NEW YORK CITY (dpa-AFX) - Philip Morris International Inc. (PM) reported a profit for the second-quarter of 2016 that declined 5.2 percent from the prior year. But, quarterly reported net revenues increased 1.5 percent.
Adjusted earnings per share, excluding currency, topped analysts' expectations, while quarterly net revenues, excluding excise taxes, missed their estimates.
'Although our second-quarter results were generally in line with our expectations, our cigarette shipment volume was particularly impacted by declines in low-margin geographies. Nevertheless, we remain fully on track to deliver our full-year guidance, revised today for improving currency, which continues to represent a currency-neutral adjusted diluted EPS growth rate of approximately 10% to 12% versus 2015...As previously communicated, we expect the growth to be skewed towards the second half of this year, and the fourth quarter in particular,' said André Calantzopoulos, Chief Executive Officer.
The company revised its 2016 full-year reported earnings per share forecast for currency only to be in a range of $4.45 to $4.55, at prevailing exchange rates, versus $4.42 in 2015. Analysts expect annual earnings of $4.47 per share. While announcing the first-quarter results, the company had expected earnings per share to be of $4.40 to $4.50, at prevailing exchange rates, versus $4.42 in 2015.
Excluding an unfavorable currency impact, at prevailing exchange rates, of approximately $0.40 for the full-year 2016, the earnings per share range represents a projected increase of approximately 10% to 12% versus adjusted diluted earnings per share of $4.42 in 2015.
Net Earnings attributable to the company for the second-quarter decreased 5.2 percent to $1.788 billion from the prior year's $1.887 billion, with earnings per share declining to $1.15 from $1.21 last year.
Adjusted earnings per share of $1.15, down by $0.06 or 5.0% versus $1.21 in 2015.

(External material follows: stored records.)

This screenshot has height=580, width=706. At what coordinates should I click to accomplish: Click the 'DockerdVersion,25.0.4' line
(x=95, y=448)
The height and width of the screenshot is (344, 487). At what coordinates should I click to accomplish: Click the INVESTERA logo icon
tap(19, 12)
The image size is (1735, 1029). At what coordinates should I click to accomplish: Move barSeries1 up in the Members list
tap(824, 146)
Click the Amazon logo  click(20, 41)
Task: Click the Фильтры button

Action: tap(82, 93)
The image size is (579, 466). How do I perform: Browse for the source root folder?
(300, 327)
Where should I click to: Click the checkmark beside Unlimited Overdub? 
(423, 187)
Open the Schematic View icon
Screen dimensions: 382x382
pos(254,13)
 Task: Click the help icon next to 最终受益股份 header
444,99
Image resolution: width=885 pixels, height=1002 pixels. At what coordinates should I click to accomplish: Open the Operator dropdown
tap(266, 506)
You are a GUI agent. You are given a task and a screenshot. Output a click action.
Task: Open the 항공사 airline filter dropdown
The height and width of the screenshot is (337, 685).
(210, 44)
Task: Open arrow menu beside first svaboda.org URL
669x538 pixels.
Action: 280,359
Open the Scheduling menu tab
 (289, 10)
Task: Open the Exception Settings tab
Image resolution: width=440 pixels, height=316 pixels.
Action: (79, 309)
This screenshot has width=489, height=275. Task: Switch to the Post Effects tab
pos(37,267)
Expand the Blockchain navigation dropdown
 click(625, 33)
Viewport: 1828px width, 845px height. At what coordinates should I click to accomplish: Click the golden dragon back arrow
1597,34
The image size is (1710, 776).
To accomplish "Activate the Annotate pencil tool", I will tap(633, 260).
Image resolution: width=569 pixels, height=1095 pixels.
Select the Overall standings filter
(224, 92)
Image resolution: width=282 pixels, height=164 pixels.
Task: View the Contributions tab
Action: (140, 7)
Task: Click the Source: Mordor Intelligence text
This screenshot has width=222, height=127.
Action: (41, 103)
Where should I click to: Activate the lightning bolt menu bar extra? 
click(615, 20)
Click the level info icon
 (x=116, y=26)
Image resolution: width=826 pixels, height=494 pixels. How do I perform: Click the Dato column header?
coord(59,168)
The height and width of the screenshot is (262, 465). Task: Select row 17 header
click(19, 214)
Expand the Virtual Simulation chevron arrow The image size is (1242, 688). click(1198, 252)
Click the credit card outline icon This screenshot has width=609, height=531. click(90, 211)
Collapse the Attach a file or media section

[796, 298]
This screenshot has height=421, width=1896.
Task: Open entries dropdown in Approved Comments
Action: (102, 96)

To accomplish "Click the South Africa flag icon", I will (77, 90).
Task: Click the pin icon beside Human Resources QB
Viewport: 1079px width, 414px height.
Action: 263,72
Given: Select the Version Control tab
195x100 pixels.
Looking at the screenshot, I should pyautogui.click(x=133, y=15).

Excluding unfavorable currency of $0.08, adjusted earnings per share rose 1.7% to $1.23 from $1.21 in 2015. Analysts polled by Thomson Reuters expected the company to report earnings of $1.20 per share for the second-quarter.
Cigarette shipment volume of 209.3 billion units, were down by 4.8%.
Net Revenues grew 1.5% to $19.04 billion from $18.76 billion in the prior year. Net revenues, excluding excise taxes, declined 3.1% to $6.65 billion, from $6.86 billion in the prior quarter. Wall Street expected revenues of $6.77 billion for the quarter.
Excluding unfavorable currency of $303 million, net revenues, excluding excise taxes, increased by 1.4%, driven by favorable pricing of $344 million from across all Regions, despite a lower favorable price variance compared to the second quarter of 2015 in Argentina and unfavorable comparisons notably in Japan, Korea and Ukraine. The favorable pricing was partly offset by unfavorable volume/mix of $251 million across all Regions, principally EEMA, mainly North Africa and Russia.
During the quarter, the company declared a regular quarterly dividend of $1.02, representing an annualized rate of $4.08 per common share.